Bhadrak railway station is a major passenger railway station serves Bhadrak district in Indian state of Odisha. It is situated on the howrah chennai main railline. It comes under (NSG3) railway stations category of India.It is located a bit far from the city center, but is accessible by vehicles, public transport etc.

==Outline==
Bhadrak railway station is located at an altitude of 23 m. It functions within the jurisdiction of Khurda Road railway division. It is the nearest railhead for Dhamra Port.
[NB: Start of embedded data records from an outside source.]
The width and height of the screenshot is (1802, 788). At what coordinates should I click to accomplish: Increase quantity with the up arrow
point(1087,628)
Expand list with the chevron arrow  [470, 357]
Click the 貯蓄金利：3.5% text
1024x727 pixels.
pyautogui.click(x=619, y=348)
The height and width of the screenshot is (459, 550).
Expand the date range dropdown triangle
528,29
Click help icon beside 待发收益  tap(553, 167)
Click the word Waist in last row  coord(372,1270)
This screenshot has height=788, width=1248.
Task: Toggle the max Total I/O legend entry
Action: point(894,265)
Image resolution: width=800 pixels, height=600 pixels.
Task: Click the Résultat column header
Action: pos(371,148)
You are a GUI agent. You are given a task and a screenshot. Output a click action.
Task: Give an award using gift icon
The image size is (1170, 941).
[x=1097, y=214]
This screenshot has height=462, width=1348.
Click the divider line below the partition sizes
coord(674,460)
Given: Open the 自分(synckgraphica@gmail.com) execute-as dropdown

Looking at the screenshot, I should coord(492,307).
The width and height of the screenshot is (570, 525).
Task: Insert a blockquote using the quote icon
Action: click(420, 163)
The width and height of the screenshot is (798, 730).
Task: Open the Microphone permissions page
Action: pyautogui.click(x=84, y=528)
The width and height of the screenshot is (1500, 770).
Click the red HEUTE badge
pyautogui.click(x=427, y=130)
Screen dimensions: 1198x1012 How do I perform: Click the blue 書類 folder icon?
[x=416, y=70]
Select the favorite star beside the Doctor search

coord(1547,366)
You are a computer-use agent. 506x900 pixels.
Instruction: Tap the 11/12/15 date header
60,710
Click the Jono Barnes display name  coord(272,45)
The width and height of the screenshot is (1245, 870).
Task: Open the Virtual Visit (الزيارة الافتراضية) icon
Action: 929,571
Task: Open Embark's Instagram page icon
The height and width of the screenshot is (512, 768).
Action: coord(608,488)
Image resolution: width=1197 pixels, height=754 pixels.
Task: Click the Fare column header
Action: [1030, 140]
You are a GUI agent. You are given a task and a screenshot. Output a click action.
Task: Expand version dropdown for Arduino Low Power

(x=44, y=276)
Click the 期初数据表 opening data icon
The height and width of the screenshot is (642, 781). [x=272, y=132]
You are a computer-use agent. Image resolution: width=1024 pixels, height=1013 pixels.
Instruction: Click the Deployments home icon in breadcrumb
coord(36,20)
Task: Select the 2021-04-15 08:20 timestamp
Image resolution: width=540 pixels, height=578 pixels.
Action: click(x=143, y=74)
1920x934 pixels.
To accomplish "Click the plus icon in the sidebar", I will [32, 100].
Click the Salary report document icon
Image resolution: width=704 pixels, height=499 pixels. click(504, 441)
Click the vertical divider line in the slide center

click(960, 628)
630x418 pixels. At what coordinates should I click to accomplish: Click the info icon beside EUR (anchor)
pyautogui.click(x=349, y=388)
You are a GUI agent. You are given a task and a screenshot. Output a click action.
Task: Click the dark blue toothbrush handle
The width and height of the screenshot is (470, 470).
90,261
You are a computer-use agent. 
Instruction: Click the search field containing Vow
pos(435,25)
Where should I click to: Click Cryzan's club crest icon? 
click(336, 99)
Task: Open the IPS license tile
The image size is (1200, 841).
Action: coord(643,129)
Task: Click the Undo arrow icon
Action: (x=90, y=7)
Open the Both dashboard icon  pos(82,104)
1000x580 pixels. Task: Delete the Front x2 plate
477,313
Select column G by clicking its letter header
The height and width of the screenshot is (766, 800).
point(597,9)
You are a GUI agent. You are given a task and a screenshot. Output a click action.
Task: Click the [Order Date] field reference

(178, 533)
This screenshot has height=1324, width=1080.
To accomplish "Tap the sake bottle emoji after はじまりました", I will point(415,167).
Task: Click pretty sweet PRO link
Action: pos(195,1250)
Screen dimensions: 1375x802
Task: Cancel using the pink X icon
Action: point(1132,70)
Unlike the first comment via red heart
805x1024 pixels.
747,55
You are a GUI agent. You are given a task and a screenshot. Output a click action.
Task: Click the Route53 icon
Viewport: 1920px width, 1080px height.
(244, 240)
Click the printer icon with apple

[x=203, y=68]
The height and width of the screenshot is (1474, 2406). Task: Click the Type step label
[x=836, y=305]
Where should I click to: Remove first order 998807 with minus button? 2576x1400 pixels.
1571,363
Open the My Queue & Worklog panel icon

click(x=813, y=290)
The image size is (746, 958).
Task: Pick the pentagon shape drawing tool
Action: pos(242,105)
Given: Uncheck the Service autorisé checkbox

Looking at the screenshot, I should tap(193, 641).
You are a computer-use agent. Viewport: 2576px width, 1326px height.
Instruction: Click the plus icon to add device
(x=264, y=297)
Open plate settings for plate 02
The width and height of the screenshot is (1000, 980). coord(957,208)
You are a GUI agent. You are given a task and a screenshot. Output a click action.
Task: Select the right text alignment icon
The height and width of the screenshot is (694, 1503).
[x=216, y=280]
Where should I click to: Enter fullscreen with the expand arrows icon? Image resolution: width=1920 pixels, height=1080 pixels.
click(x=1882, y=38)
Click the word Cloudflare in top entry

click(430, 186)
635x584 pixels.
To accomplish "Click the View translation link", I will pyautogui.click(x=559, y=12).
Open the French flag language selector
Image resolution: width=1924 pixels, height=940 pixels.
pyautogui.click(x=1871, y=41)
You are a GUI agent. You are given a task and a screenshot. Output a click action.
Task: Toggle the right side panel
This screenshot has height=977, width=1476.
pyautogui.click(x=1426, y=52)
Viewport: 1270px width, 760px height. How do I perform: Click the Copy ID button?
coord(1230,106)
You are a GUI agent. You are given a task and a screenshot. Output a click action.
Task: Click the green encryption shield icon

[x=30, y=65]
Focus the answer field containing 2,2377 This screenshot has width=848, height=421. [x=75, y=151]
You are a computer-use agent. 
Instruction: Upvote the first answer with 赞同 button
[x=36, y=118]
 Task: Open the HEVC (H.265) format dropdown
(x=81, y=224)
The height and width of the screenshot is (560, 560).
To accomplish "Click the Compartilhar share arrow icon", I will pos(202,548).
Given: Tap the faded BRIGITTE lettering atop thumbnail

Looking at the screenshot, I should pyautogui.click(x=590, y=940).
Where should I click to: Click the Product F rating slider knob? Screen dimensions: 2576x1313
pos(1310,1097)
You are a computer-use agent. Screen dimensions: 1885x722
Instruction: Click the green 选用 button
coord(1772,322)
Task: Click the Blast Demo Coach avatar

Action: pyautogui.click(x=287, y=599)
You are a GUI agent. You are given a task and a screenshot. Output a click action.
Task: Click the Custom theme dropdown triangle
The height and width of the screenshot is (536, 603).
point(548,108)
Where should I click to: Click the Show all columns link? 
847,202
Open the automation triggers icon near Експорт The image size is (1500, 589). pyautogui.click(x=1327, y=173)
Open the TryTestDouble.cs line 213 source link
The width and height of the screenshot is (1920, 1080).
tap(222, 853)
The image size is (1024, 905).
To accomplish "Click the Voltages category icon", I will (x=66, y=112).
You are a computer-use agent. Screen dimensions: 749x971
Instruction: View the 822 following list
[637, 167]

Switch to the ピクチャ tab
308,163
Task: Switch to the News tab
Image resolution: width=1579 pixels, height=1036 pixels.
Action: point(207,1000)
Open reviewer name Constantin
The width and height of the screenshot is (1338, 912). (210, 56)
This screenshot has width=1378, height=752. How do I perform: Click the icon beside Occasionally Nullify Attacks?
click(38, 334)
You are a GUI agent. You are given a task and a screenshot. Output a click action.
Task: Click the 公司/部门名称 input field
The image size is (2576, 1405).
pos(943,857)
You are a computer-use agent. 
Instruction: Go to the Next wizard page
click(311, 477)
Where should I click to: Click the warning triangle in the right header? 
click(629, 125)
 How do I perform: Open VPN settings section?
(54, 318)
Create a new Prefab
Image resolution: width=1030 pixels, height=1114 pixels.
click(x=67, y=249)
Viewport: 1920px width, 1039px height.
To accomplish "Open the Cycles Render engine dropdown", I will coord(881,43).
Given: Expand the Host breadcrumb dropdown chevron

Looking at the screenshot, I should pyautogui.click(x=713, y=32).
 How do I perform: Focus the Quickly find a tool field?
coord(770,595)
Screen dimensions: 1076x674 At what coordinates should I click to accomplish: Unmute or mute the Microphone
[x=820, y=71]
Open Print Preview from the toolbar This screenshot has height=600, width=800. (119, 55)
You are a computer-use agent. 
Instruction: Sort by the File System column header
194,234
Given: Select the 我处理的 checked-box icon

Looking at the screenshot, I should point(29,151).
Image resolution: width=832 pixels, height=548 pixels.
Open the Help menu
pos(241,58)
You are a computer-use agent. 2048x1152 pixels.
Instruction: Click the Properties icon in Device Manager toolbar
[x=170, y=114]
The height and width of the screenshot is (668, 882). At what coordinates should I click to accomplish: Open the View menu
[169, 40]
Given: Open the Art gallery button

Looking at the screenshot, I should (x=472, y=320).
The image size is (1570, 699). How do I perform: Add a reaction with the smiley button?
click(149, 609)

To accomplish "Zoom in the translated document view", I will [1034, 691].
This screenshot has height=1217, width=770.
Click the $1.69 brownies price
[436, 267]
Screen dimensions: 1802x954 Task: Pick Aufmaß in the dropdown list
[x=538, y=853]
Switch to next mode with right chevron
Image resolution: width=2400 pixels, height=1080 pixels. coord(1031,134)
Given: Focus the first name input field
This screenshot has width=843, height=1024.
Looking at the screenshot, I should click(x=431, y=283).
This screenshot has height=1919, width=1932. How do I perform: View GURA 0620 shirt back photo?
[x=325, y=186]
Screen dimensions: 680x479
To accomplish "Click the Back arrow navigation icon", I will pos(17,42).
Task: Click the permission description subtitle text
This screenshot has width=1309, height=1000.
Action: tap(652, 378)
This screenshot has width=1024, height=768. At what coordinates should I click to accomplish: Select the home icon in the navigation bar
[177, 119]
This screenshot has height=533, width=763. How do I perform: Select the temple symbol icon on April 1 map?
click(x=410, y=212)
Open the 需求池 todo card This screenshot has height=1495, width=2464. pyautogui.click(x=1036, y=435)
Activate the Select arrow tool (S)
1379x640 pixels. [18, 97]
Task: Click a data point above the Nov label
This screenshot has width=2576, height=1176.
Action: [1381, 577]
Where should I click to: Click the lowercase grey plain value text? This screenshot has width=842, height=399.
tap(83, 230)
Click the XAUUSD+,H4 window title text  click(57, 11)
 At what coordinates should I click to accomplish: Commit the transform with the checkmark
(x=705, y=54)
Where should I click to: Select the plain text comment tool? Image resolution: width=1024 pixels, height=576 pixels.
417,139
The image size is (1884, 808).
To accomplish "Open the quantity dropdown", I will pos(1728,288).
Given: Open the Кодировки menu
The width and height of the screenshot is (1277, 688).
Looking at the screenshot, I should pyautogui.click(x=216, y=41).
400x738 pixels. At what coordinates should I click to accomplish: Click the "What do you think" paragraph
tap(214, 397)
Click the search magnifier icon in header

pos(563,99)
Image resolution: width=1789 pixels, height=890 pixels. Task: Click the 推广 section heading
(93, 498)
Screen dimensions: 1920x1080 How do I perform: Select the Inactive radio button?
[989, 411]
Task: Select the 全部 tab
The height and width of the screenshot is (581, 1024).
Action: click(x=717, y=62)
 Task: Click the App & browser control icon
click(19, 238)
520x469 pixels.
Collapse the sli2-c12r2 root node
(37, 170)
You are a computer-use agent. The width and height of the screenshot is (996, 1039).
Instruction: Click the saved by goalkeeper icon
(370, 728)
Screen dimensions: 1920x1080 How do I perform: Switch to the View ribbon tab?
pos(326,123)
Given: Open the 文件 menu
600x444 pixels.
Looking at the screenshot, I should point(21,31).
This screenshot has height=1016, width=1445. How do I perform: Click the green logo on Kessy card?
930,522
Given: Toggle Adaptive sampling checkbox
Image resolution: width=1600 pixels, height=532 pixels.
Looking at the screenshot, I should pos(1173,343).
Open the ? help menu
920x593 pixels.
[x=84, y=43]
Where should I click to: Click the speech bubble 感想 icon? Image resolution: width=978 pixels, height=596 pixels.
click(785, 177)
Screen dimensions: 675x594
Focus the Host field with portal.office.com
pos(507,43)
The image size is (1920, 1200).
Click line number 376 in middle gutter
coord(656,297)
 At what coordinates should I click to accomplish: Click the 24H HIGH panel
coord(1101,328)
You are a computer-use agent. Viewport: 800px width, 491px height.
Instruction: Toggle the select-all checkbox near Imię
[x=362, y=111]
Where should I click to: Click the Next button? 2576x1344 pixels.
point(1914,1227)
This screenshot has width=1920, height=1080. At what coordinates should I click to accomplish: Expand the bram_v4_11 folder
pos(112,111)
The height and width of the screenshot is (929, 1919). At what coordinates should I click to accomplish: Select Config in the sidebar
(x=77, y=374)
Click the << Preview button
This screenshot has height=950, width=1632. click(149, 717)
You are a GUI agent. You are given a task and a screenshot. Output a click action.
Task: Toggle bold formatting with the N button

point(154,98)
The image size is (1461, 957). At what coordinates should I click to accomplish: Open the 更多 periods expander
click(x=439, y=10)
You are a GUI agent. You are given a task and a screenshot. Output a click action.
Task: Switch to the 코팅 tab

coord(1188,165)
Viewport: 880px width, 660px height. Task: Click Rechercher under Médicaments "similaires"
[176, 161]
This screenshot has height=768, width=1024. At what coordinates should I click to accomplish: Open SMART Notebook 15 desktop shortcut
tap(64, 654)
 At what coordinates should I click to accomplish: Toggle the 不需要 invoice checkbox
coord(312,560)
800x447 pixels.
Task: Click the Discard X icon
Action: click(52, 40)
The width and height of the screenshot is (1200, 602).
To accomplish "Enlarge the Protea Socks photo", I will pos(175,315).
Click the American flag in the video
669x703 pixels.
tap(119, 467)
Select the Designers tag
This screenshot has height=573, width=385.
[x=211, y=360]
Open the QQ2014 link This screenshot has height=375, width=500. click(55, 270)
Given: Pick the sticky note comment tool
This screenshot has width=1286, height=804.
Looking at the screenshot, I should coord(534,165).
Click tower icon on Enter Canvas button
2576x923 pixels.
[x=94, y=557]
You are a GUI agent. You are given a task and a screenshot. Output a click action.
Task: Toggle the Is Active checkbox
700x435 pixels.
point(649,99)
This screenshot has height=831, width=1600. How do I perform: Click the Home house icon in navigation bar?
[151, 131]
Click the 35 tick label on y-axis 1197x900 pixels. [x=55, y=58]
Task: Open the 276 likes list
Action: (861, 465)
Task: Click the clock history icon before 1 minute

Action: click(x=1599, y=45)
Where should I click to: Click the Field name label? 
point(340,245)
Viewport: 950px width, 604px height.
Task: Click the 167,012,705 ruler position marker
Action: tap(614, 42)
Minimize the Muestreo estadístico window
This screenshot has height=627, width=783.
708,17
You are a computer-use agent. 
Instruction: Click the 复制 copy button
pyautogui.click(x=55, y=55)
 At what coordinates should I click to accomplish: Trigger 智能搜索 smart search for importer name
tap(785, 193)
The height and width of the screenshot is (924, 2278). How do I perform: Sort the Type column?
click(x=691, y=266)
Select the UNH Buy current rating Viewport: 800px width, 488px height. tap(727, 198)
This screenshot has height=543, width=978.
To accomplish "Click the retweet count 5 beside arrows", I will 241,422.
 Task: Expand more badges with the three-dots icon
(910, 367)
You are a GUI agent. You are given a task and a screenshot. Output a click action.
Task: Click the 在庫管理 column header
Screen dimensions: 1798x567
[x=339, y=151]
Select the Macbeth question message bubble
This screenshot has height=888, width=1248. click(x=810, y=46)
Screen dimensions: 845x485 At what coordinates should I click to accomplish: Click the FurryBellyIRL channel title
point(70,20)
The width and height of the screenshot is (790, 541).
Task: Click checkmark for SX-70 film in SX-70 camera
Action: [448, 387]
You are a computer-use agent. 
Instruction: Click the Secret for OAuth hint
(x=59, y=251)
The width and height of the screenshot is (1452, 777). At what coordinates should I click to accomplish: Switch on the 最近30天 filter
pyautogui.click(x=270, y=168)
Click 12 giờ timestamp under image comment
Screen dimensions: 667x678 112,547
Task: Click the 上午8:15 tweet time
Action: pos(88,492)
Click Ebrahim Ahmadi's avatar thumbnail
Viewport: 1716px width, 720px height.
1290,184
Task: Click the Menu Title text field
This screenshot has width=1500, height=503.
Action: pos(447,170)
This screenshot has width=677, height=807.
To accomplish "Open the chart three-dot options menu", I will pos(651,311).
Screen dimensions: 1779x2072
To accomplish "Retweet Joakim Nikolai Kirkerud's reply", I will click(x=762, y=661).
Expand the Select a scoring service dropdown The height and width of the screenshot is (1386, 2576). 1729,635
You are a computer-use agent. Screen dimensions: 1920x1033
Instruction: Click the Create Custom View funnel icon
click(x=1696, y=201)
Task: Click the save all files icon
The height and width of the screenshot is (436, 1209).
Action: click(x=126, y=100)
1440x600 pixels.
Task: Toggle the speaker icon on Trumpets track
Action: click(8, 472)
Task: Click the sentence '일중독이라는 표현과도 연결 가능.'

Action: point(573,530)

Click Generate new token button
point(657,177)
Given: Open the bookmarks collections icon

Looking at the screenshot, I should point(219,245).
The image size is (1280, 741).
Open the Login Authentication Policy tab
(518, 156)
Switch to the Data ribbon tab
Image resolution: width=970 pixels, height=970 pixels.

It was renovated recently in the year 2018-2019 and got a brand new look and the platform length also increased too.

==History==
During the period 1893 to 1896, 1287 km of the East Coast State Railway, from Vijayawada to was built and opened to traffic, and construction of the Vijayawada–Chennai link in 1899 enabled the through running of trains along the eastern coast of India. Bengal Nagpur Railway was working on both the Howrah–Kharagpur and Kharagpur–Cuttack lines, completed the bridge over the Rupnarayan in 1900 and the Mahanadi in 1901, thus completing the through connection between Chennai and Kolkata.

==Passenger amenities==
Bhadrak railway station has computerized reservation system (CRS), dormitory, cloak room, refreshment room, tourist information counter, post office (RMS) sliding steps for specially abled persons and ATM.